▸ **Input**:
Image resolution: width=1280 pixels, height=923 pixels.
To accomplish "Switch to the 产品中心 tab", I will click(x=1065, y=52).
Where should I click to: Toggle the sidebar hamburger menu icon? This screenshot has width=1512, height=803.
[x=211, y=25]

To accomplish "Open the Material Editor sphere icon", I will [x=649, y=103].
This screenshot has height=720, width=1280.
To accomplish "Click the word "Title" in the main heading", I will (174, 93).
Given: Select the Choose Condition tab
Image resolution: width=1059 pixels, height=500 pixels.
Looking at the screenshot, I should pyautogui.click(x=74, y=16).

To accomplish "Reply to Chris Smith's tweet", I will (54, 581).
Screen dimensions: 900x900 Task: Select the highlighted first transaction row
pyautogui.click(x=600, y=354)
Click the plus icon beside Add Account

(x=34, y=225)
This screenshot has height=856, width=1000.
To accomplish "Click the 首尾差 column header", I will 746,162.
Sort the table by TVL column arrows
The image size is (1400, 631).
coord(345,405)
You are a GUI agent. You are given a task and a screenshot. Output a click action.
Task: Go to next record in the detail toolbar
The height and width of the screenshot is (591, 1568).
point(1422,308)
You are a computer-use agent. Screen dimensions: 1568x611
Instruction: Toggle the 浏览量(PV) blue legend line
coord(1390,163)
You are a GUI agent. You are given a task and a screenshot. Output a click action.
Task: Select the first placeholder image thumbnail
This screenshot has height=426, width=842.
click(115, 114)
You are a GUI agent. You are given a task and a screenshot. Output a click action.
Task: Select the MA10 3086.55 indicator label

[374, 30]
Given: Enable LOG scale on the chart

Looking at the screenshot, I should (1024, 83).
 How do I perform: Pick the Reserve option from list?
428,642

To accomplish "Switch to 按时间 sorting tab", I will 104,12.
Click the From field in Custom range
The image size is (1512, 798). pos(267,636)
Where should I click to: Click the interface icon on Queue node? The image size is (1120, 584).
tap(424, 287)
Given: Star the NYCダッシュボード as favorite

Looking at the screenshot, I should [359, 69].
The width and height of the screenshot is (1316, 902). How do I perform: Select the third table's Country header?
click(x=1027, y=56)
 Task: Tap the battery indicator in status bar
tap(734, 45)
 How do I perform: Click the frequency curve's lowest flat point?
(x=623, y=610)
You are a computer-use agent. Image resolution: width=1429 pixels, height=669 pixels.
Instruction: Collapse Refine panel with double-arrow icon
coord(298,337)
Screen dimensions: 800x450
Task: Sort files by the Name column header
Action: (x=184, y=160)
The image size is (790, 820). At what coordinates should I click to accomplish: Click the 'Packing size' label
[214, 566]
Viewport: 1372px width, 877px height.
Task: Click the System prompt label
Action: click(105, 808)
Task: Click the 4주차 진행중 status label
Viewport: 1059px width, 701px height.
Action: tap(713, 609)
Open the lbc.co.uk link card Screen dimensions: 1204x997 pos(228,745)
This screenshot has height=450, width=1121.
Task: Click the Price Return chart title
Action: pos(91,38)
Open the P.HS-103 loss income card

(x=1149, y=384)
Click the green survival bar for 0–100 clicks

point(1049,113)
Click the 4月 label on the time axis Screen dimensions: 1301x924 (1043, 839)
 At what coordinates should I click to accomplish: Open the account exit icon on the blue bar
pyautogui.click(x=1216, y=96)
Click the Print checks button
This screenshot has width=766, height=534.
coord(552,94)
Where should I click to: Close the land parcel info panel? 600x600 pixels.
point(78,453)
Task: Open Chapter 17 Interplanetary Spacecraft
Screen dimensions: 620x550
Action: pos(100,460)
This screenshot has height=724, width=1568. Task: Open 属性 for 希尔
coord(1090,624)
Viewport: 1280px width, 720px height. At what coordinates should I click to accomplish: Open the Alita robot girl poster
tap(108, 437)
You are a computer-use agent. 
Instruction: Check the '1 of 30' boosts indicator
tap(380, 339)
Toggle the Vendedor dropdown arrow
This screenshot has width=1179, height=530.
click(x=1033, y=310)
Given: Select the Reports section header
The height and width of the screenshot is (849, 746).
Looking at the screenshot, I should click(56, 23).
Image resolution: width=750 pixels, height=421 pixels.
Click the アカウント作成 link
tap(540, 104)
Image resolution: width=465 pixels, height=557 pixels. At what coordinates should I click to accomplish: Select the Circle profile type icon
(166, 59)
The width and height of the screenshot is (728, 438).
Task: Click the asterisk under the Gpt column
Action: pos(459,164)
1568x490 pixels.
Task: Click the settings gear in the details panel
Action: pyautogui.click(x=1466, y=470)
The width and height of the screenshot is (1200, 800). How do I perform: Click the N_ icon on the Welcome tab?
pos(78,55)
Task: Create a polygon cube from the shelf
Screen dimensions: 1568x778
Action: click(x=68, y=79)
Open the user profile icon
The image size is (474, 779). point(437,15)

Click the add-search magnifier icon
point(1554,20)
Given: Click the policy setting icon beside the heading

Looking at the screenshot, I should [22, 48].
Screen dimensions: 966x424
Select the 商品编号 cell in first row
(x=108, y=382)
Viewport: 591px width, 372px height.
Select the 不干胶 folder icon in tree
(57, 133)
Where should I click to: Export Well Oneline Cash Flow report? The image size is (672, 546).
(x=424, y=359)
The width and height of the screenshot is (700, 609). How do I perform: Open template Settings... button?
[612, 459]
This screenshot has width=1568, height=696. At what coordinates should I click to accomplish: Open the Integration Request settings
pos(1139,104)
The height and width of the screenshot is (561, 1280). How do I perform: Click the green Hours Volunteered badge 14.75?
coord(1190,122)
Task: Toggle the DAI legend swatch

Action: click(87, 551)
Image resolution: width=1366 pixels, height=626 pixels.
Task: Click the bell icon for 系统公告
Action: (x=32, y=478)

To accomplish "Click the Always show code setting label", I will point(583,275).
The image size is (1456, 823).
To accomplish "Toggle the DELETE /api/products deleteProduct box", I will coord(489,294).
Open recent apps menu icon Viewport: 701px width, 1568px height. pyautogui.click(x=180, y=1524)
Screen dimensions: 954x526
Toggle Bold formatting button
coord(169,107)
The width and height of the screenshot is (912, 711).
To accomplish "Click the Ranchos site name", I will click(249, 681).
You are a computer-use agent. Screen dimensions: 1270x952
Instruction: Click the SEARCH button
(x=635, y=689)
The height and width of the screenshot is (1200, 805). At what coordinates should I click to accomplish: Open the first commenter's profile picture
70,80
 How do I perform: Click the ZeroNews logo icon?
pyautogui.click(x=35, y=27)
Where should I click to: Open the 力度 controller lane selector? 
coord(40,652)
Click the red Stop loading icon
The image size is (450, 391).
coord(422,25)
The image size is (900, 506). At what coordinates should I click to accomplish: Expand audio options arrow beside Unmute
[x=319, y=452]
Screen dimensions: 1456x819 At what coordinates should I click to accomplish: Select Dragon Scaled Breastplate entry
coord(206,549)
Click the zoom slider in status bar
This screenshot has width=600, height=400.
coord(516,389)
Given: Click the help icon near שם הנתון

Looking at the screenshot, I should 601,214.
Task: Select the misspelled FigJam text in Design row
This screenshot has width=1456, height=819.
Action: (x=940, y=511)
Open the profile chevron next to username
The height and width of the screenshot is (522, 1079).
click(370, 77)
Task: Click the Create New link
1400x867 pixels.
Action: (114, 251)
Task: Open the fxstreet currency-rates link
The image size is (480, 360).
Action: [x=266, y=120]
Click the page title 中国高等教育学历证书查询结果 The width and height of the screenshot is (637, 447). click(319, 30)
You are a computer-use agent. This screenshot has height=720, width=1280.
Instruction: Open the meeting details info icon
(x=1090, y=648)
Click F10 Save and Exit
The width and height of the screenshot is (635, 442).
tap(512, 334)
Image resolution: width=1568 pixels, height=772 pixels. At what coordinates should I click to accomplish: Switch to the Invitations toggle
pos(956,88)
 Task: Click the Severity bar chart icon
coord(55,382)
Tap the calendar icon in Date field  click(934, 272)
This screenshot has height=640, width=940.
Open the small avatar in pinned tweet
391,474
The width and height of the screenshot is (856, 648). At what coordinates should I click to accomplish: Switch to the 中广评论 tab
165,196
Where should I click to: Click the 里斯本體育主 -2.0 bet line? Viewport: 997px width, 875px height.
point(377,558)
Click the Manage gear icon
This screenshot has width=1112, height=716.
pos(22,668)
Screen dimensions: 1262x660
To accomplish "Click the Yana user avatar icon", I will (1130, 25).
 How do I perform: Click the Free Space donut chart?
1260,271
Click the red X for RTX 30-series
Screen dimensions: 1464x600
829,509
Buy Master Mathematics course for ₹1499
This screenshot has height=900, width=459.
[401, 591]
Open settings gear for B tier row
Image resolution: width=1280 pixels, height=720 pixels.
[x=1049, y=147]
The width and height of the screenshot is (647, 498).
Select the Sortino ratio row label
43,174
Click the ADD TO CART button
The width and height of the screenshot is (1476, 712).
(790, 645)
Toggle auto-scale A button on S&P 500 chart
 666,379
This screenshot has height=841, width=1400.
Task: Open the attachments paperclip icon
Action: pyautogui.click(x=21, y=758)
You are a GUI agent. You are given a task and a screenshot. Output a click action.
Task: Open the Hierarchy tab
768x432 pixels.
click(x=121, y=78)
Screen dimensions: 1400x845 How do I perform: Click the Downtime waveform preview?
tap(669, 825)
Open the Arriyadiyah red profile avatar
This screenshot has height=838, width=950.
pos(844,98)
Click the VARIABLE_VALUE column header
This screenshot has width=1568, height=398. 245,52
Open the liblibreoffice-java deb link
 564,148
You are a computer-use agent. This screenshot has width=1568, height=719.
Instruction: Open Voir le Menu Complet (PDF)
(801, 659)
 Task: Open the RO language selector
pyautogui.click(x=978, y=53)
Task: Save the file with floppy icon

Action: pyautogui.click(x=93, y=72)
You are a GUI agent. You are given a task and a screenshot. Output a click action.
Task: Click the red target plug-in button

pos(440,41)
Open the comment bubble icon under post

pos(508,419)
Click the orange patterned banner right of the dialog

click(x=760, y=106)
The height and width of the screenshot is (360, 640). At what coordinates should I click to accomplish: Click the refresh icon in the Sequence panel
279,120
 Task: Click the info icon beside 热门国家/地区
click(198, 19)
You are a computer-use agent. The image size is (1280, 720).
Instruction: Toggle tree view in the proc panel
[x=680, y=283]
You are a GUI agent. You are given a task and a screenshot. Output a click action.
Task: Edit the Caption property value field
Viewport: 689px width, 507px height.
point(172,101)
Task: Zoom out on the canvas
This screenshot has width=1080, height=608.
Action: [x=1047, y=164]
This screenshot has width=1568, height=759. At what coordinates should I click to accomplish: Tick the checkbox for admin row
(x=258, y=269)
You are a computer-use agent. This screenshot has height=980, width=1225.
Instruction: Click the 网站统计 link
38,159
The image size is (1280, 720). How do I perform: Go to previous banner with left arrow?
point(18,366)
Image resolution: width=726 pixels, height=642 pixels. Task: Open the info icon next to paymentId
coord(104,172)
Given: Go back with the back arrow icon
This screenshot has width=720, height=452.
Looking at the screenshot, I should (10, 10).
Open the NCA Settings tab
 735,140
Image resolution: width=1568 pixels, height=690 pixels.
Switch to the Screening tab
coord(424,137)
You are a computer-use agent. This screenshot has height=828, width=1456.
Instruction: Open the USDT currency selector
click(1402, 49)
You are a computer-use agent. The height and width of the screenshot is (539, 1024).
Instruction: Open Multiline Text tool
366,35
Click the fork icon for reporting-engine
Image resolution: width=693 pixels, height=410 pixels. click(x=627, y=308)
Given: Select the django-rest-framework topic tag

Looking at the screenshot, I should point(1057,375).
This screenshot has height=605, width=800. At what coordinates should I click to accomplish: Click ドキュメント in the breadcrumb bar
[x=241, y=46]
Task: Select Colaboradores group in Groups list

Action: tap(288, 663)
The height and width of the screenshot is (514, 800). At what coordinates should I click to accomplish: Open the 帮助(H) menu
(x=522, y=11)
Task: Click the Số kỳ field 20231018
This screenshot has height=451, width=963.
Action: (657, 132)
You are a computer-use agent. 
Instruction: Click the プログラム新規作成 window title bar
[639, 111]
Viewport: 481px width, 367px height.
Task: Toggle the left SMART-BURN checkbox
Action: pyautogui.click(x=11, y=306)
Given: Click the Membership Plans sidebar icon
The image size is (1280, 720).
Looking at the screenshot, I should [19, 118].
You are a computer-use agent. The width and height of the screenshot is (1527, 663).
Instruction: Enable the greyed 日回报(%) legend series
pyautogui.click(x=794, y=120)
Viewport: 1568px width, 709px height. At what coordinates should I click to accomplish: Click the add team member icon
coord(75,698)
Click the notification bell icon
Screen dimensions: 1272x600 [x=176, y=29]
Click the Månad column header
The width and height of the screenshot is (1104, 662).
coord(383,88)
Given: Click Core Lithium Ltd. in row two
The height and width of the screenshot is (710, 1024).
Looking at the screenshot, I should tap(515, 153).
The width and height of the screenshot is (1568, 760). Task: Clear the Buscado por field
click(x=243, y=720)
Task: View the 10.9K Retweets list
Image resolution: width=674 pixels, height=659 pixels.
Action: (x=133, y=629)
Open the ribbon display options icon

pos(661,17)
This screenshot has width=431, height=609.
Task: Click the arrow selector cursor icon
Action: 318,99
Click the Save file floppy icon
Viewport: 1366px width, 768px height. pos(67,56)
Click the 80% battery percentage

▸ **Work to complete**:
From the lines above, copy those that contain the word "will".

▸ **Solution to this task**:
To accomplish "Switch to the 产品中心 tab", I will click(x=1065, y=52).
To accomplish "Open the Material Editor sphere icon", I will [x=649, y=103].
To accomplish "Click the word "Title" in the main heading", I will (174, 93).
To accomplish "Reply to Chris Smith's tweet", I will (54, 581).
To accomplish "Click the 首尾差 column header", I will 746,162.
To accomplish "Switch to 按时间 sorting tab", I will 104,12.
To accomplish "Click the Always show code setting label", I will point(583,275).
To accomplish "Toggle the DELETE /api/products deleteProduct box", I will coord(489,294).
To accomplish "Click the Ranchos site name", I will click(249, 681).
To accomplish "Click the Yana user avatar icon", I will (1130, 25).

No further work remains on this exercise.